私がリアルタイムで見ていた頃は、すでに 西田敏行氏扮する高杉刑事が去った後で、特命課は「エリート刑事の集まり」というイメージが植え付けられていました。高杉は明らかにその枠からは外れています。
高杉は東北出身で、子だくさんの家庭で育った苦労人。いわゆる、たたき上げの刑事として特命課に赴任しました。初期の同僚で典型的なエリートだった桜井刑事(藤岡弘)らとは真逆の存在だったのです。
西田氏の持ち味であるコミカルとシリアスの使い分けは、高杉刑事の個性を特命課の中で一層際立たせていました。しかし、スケジュールの都合から徐々に登場する機会が減り、ついに降板を余儀なくされました。
第105話「さようなら、高杉刑事」では、母親殺しを自白した少女(森下愛子)の無実を証明するため、高杉は孤軍奮闘します。自分の出世を棒に振りかねない行動に、特命課の刑事たちもやきもきするのです。
西田氏らしいシーンといえば、自分の顔を化粧品で塗りたくりながら、化粧嫌いの少女がなぜ化粧をして路上にいたのかという「心の内」を、少女に語り聞かせます。 コミカルとシリアスを融合させた名場面と言えます。
事件解決後、高杉刑事は所轄署の係長として栄転したのです。

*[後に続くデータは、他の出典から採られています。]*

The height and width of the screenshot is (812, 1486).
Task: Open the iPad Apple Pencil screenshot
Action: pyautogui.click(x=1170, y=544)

その荷物整理の場面で、玉井婦警(日夏紗斗子)にエロ本が見つかってしまうシーンがあり、最後まで高杉らしさを見せてくれた降板劇となりました。
あのまま西田氏が特捜に出演し続けていたら、特命課の雰囲気も違ったものになっていたでしょう。たった一人の存在でイメージを変えてしまうほど、 西田氏の存在感は大きかったのだと思います。